___ Material provided

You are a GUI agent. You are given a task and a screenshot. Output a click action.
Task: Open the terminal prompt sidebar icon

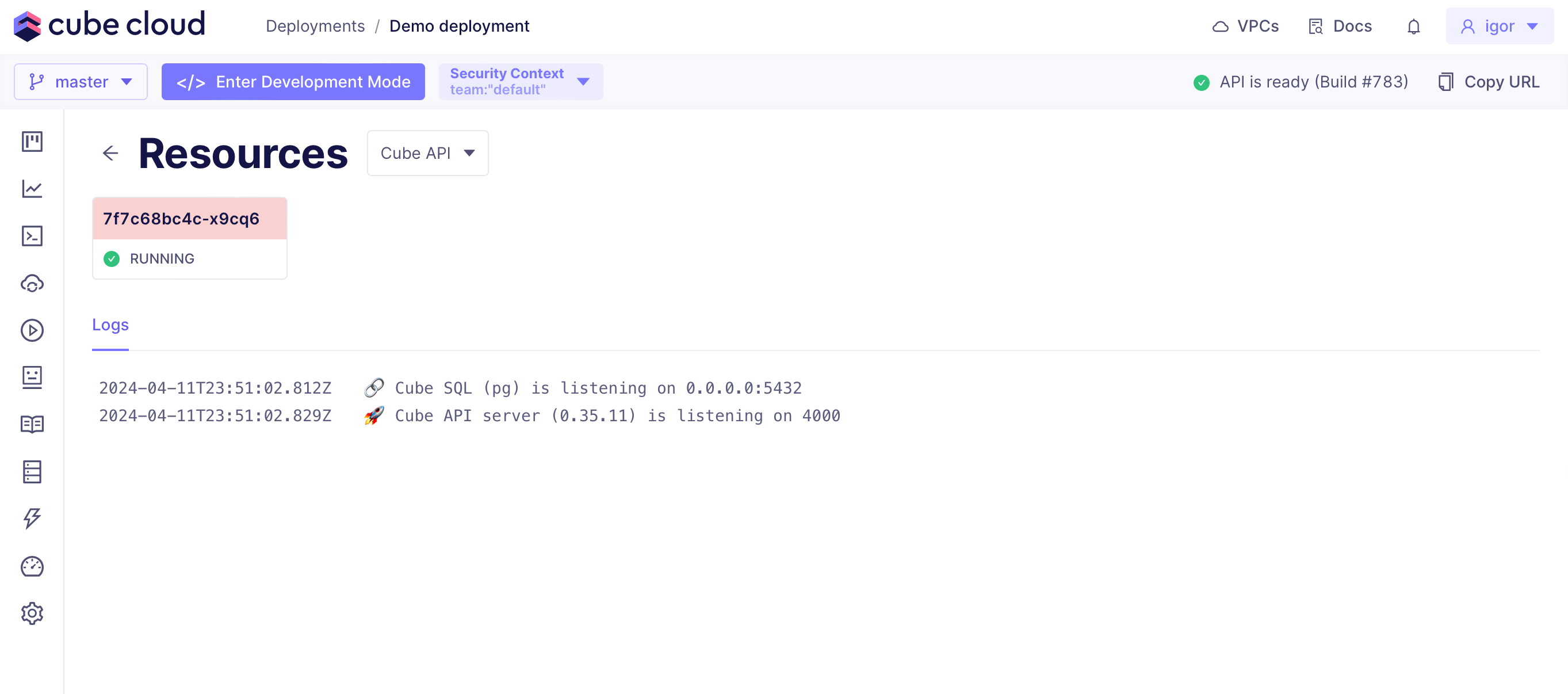(x=32, y=236)
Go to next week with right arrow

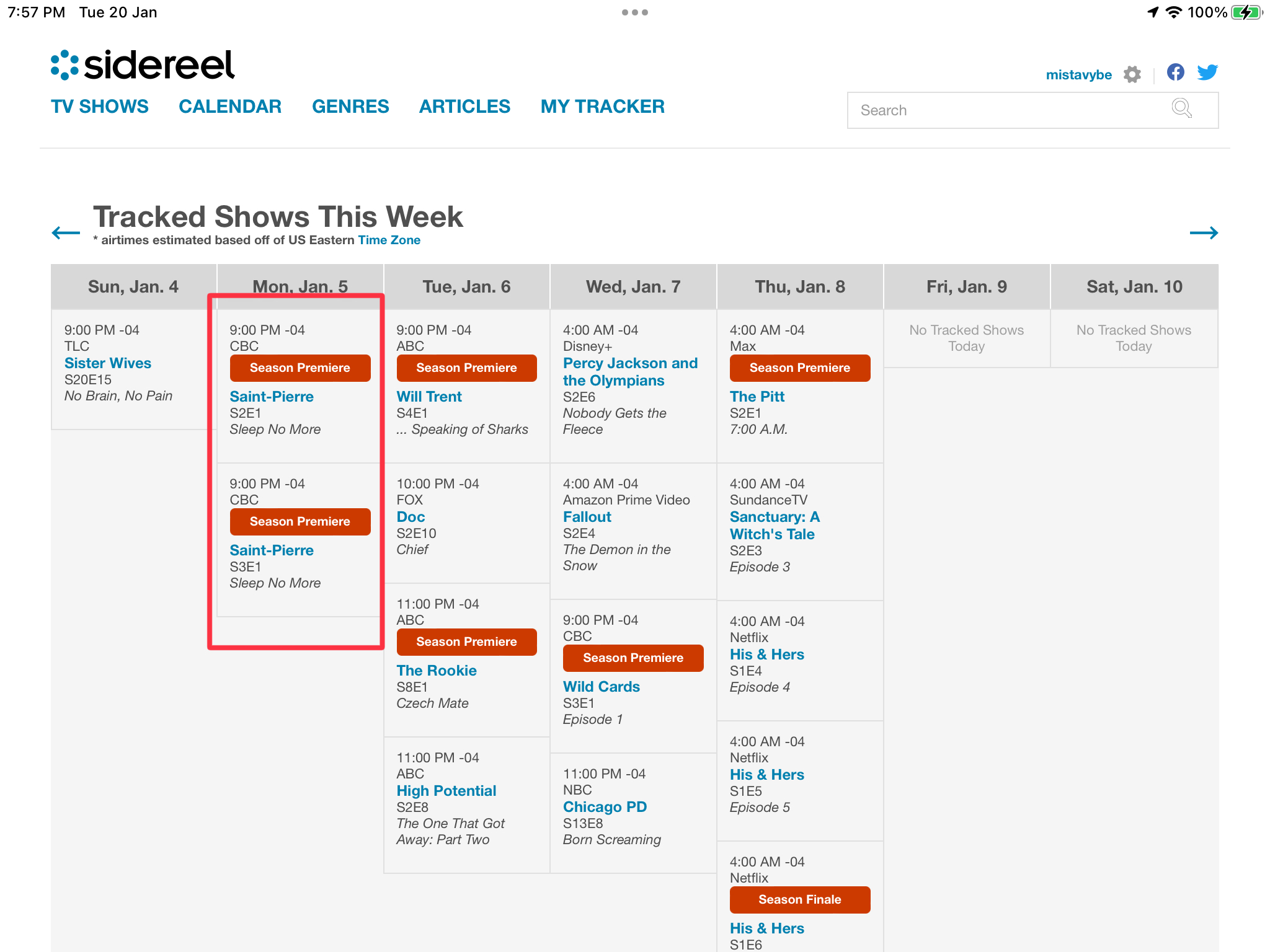tap(1204, 233)
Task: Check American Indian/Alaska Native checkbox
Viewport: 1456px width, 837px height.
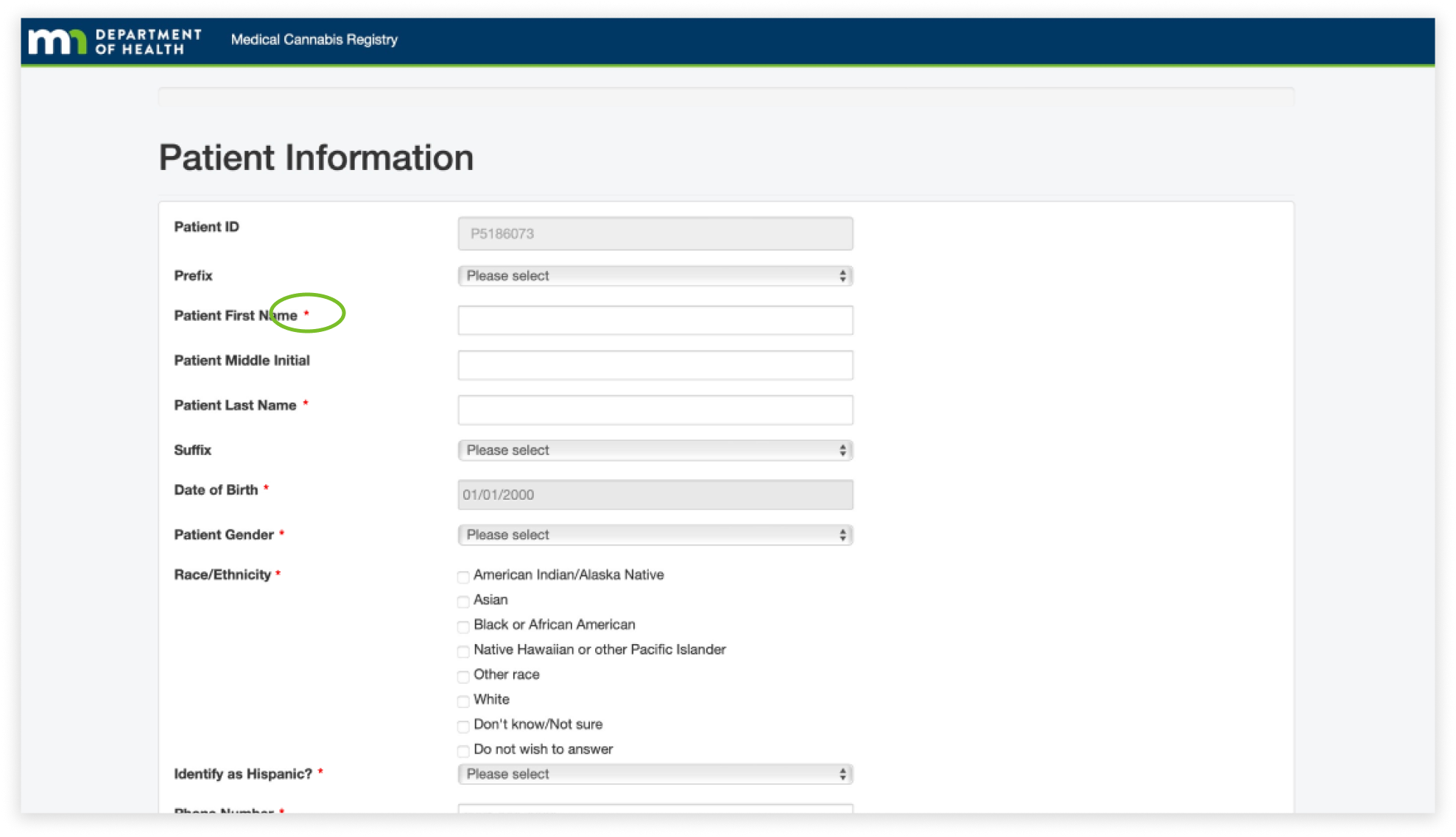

______

=== Task to carry out ===
Return the entries above exactly and in full; do not include images.

=== Answer to this task ===
You are a GUI agent. You are given a task and a screenshot. Output a click action.
Task: Open the terminal prompt sidebar icon

(x=32, y=236)
Go to next week with right arrow

tap(1204, 233)
Task: Check American Indian/Alaska Native checkbox
Viewport: 1456px width, 837px height.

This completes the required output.